2019-10-31: Continuing Education to Advance Web Archiving (CEDWARC)

Note: This blog post may be updated with additional links to slides and other resources as they become publicly available.

On October 28, 2019, web archiving experts met with librarians and archivists at the George Washington University in Washington, DC. As part of the Continuing Education to Advance Web Archiving (CEDWARC) effort, we covered several different modules related to tools and technologies for web archives. The event consisted of morning overview presentations and afternoon lab portions. Here I will provide an overview of the topics we covered.

Web Archiving Fundamentals

Prior to attending the event Edward A. Fox, Martin Klein, Anna Perricci, and Zhiwu Xie created a brief tutorial covering the fundamentals of web archiving. This tutorial, shown below, was distributed as a video to attendees prior to the event so they could familiarize themselves with the concepts we would discuss at CEDWARC.

Zhiwu Xie kicked off the event with a refresher of this tutorial. He stressed the complexities of archiving web content due to the number of different resources necessary to reconstruct a web page at a later time. He mentioned that it was not just necessary to capture all of these resources, but also replay them properly. Improper replay can lead to temporal inconsistencies, as has been covered on this blog by Scott Ainsworth. He further covered WARCs and other concepts, like provenance, related to the archive and replay of web pages.



Now that the attendees were familiar with web archives, Martin Klein provided a deep dive into what they could accomplish with Memento. Klein covered how Memento allows users to find mementos for a resource in multiple web archives via the Memento Aggregator. He further touched on recent machine learning work to improve the performance of the Memento Aggregator.

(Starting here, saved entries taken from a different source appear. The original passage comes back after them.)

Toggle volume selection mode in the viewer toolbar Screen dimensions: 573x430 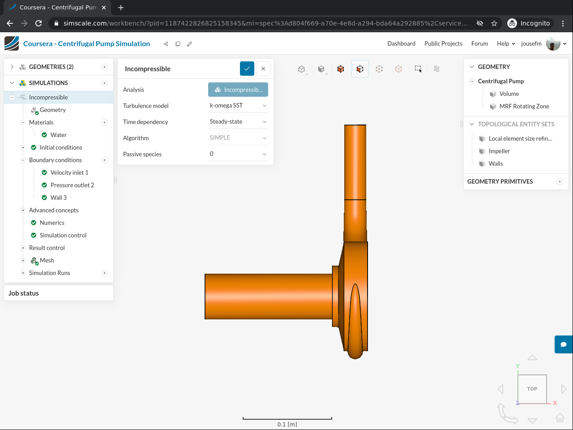click(341, 69)
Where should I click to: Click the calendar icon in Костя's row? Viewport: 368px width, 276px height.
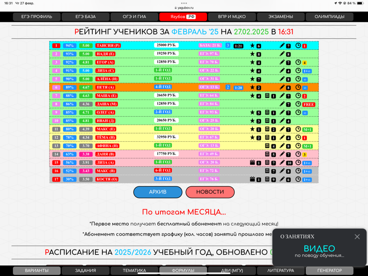[x=252, y=180]
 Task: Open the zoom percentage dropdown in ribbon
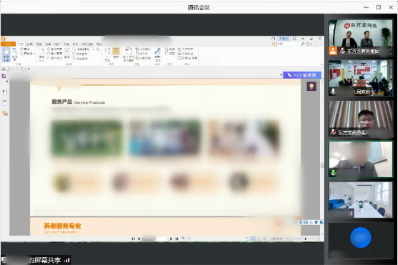93,49
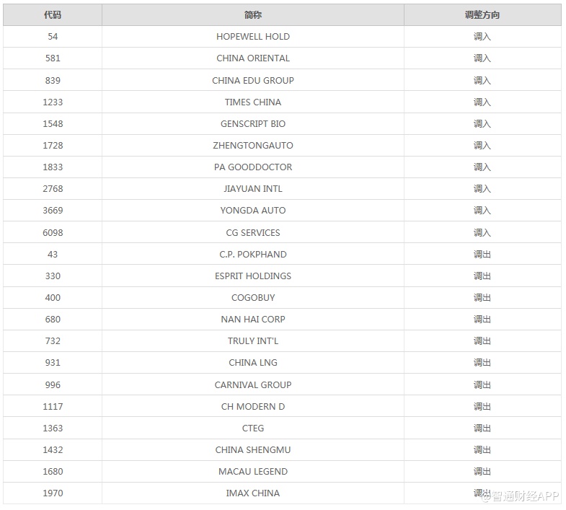Click the 调整方向 column header
Image resolution: width=566 pixels, height=510 pixels.
(482, 14)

Klein highlighted how to use the Memento browser extension, available for Chrome and Firefox. He mentioned how one could use Memento with Wikipedia, and echoed my frustration with trying to get Wikipedia to adopt the protocol. He closed by introducing various Memento Time Travel APIs available.


Social Feed Manager

Laura Wrubel and Dan Kerchner covered Social Feed Manager, a tool by George Washington University that helps researchers build social media archives from Twitter, Tumblr, Flickr, and Sina Weibo. SFM does more than archive the pages of social media content. It also acquires content available via each API, preserving identifiers, location information, and other data not present on a given post's web page.


I presented work from the Dark and Stormy Archives Project on using storytelling techniques with web archives. I introduced the concept of a social cards as a summary of the content of a single web page. Storytelling services like Wakelet combine social cards together to summarize a topic. We can use this same concept to summarize web archives. I broke storytelling with web archives into two actions: selecting the mementos for our story and visualizing those mementos.

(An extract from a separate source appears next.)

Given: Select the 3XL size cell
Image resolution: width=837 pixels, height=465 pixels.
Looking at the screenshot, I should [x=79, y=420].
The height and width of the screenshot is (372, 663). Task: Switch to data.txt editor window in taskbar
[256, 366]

I briefly covered the problems of scale with selecting mementos manually before moving on to the steps of AlNoamany's Algorithm. WS-DL alumnus Yasmin AlNoamany developed this algorithm to produce a set of representative mementos from a web archive collection. AlNoamany's Algorithm can be executed using our Off-Topic Memento Toolkit.

Visualizing mementos requires that our social cards do a good job describing the underlying content. These cards should also avoid confusion. Because of the confusion introduced by other card services, we created MementoEmbed to produce surrogates for mementos. From MementoEmbed, we then created Raintale to produce stories from lists of memento URLs (URI-Ms).

In the afternoon, I conducted a series of laboratory exercises with the attendees using these tools.



Helge Holzmann presented ArchiveSpark for efficiently processing and extracting data from web archive collections. ArchiveSpark provides filters and other tools to reduce the data and provide it in a variety of accessible formats. It provides efficient access by first extracting information from CDX and other metadata files before directly processing WARC content.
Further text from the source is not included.